Текст документа =

Нет, не выдумка — Негев, не шутка — страна,
не успех игроков или промах.
Тяжела, холодна и хитра тишина
под землей, в потайных танкодромах.

И когда продиктуется грозный закон
бытия — уничтожь или сдохни —
разъяренным слоном зашагает каньон
с розоватыми жилами в охре.

Удач так много, что цитировать хочется без конца, и жалко обрывать стихотворения на полуслове. Не привожу дивное стихотворение Народные танцы на набережной Тель-Авива, именно дивное, по ритму, звуку, мысли. Необходимой полноты все равно не достичь, нужно прочесть книгу; да и о недостатках — с той же мерой жадной субъективной добросовестности — сказать самое время.

Главный из недостатков вообще никак не связан со свойствами музы Добровича. Он навязан поэту судьбой. Настоящая беда книги — ее объем и временные рамки. Самый заинтересованный стихолюб просто не в состоянии вынести из нее цельное впечатление, не в состоянии прочесть разом 3400 строк прежде нечитанного поэта, вязких, насыщенных мыслью и звуком, густо-метафорических, написанных, к тому же, в течение полувека, то есть под очень разными углами зрения. Читателю предстоит освоиться в этой новой, индивидуальной, одному только Добровичу присущей модели мироздания; сжиться с нею и полюбить ее. Эта модель неоднородна, разностильна — в точности как средневековый собор, строившийся несколько столетий. Если бы, как это бывает в нормальные времена в нормальных литературах, книги поэта выходили одна за другой по мере их написания, и были бы нормального объема, в 800-1500 строк, мы получали бы Добровича порциями: сперва начинающим, затем зрелым мастером. Его творческая индивидуальность развивалась бы в живом взаимодействии с нами, сопутствовала бы нам, вошла бы в нашу картину мира. Ведь нельзя же не видеть, что величайшее из всех мыслимых творений литературы — еще не шедевр на другой день после его написания или обнаружения. Вообразим на минуту, что Евгений Онегин (или Дон Кихот) не был напечатан, не был читан современниками, сохранился в единственном экземпляре — и нашелся вчера; мы остановимся перед ним в полном недоумении. Мы не будем знать, что это — шедевр, не сумеем понять его без той любви, которою окружили роман предшествующие поколения, без того влияния, которое он оказал на судьбы человечества. Читательская любовь — плоть живого произведения, без нее оно — голый скелет, голый генетический код. Шедевр оставляет нас холодными. В этом трагическом положении оказывается Добрович и еще многие из тех, кого не печатали. Вот кому остается уповать на провиденциального читателя в потомстве; на тех, кто еще не родился. Мы — при самом пылком и самоотверженном нашем желании — уже не в состоянии воздать неузнанным мастерам по их заслугам и дарованиям, вернуть им причитающееся по их рангу.

Фрагмент данных =
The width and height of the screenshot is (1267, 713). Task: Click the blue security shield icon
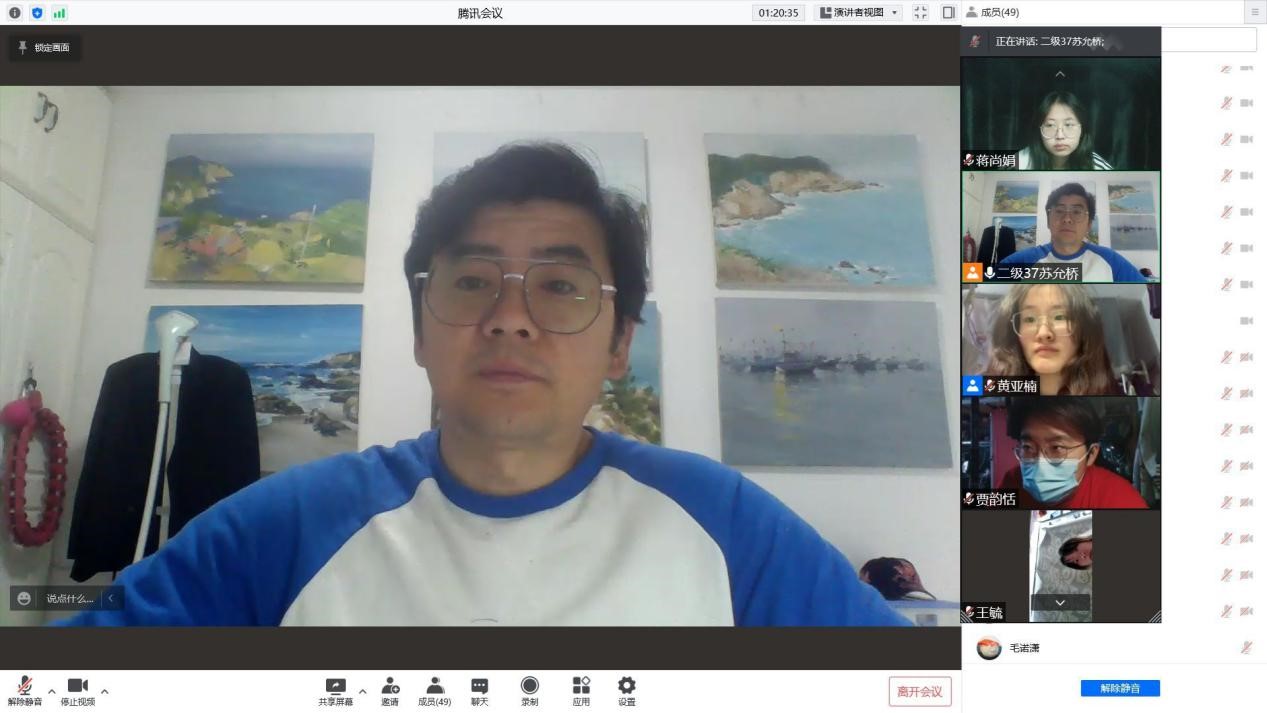37,13
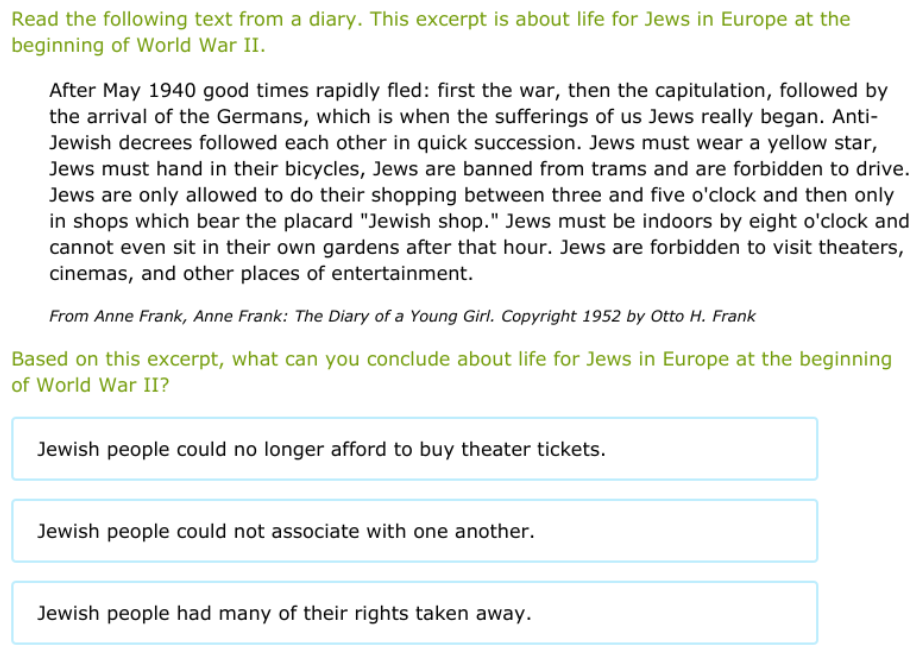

Упражнения к тексту =
1. Определите, согласуются ли с текстом о книге Добровича утверждения (а), (б) и (в). Ответьте «да» или «нет» и подтвердите каждый ответ точной цитатой из текста.
(а) Главный недостаток книги связан со свойствами музы Добровича.
(б) Стихи, вошедшие в книгу, написаны в течение полувека.
(в) Автор текста приводит стихотворение «Народные танцы на набережной Тель-Авива».
2. Измените фрагмент текста о книге Добровича, который начинается словами «Тяжела, холодна и» и заканчивается словами «сказать самое время.»: замените в нем «каньон» на «утес» и приведите фрагмент целиком.

Ответы к упражнениям =
1.
(а) Нет: «Главный из недостатков вообще никак не связан со свойствами музы Добровича».
(б) Да: «написанных, к тому же, в течение полувека».
(в) Нет: «Не привожу дивное стихотворение Народные танцы на набережной Тель-Авива».

2.
Тяжела, холодна и хитра тишина
под землей, в потайных танкодромах.

И когда продиктуется грозный закон
бытия — уничтожь или сдохни —
разъяренным слоном зашагает утес
с розоватыми жилами в охре.

Удач так много, что цитировать хочется без конца, и жалко обрывать стихотворения на полуслове. Не привожу дивное стихотворение Народные танцы на набережной Тель-Авива, именно дивное, по ритму, звуку, мысли. Необходимой полноты все равно не достичь, нужно прочесть книгу; да и о недостатках — с той же мерой жадной субъективной добросовестности — сказать самое время.